Lessons learned from the discovery of sodium valproate and what has this meant to future drug discovery efforts?
Published in Expert Opinion on Drug Discovery, 2020
Slobodan M. Janković, Snežana V. Janković
Anticonvulsant activity of valproic acid was serendipitously discovered after testing on pentylenetetrazole-induced seizures in mice, an early animal model of generalized epilepsy used for screening of many potential anticonvulsants [13]. PTZ is an antagonist of gamma-aminobutyric acid A (GABAA) receptor, and when given to normal mice or rats, produces a myoclonic seizure that was considered as a model of nonconvulsive, generalized seizures in humans, especially absence (PTZ-induced seizures are blocked by trimethadione, the drug once used for the treatment of absence seizures, and by phenobarbital, ethosuximide and valproate, while phenytoin and carbamazepine are not active in this sense). Although the PTZ-induced seizures model was developed more than 70 years ago (in 1944), it is still used today for screening substances with anticonvulsant effect because it is simple, inexpensive, gives immediate results and predicts clinical activity of a substance [14]. PTZ is administered subcutaneously, and then seizure severity (according to the Racine’s scale, from 1 to 5) and seizure latency are measured [15,16]. However, after numerous studies in the past we know now that the PTZ-induced seizures in rodents are not a predicting mechanism of action or clinical utility of a substance, but rather a general proconvulsive potential and ability to penetrate the blood-brain barrier; lamotrigine, which does not have GABA receptor blocking properties, is active against absence (spike-and-wave) seizures, and vice versa, enhancers of GABA-transmission, gabapentin, tiagabine and phenobarbital, aggravate absence seizures [17]. In addition, during development of levetiracetam, the PTZ-test failed to discover anti-convulsant property of this drug.

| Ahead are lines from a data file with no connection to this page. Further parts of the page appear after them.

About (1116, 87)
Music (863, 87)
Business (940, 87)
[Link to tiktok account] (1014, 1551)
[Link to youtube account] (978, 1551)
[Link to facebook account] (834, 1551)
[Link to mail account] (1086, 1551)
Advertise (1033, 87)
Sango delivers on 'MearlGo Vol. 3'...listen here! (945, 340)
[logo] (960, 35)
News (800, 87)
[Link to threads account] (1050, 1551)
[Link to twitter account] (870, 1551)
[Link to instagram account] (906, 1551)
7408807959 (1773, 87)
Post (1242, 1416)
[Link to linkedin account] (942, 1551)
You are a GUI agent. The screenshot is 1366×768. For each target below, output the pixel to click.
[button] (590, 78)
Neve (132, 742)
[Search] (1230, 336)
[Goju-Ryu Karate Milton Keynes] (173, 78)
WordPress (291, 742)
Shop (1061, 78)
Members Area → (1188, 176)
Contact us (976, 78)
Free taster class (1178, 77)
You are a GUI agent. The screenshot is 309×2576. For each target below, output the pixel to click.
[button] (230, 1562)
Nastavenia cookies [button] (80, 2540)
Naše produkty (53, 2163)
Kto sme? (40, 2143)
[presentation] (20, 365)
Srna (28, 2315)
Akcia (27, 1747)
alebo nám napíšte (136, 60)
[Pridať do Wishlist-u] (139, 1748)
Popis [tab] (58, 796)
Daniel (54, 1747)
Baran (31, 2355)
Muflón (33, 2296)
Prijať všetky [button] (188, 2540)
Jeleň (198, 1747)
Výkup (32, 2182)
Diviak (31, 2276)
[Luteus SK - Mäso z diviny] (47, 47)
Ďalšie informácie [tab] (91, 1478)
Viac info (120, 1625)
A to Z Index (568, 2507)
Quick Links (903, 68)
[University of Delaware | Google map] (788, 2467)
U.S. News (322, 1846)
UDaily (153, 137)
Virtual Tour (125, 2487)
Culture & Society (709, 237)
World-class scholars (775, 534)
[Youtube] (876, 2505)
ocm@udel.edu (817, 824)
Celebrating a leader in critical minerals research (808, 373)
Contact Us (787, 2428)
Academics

Therefore, the PTZ-test as a screening tool, within the large-scale random screening approach, should be used with caution and accompanied by additional animal models (e.g. gamma-butyrolactone test, lethargic mouse test, etc.) more elaborate and difficult to perform, but with more mechanisms of action, specific and less likely to miss substances with true anticonvulsant properties [17]. When performing the PTZ and other animal tests for screening of anticonvulsant properties, stimuli should be just above the individual seizure threshold for each animal; if the stimuli of higher intensity are used, sensitivity of the test is lost and some anticonvulsants could be missed, e.g. this would happen to valproate, too [18].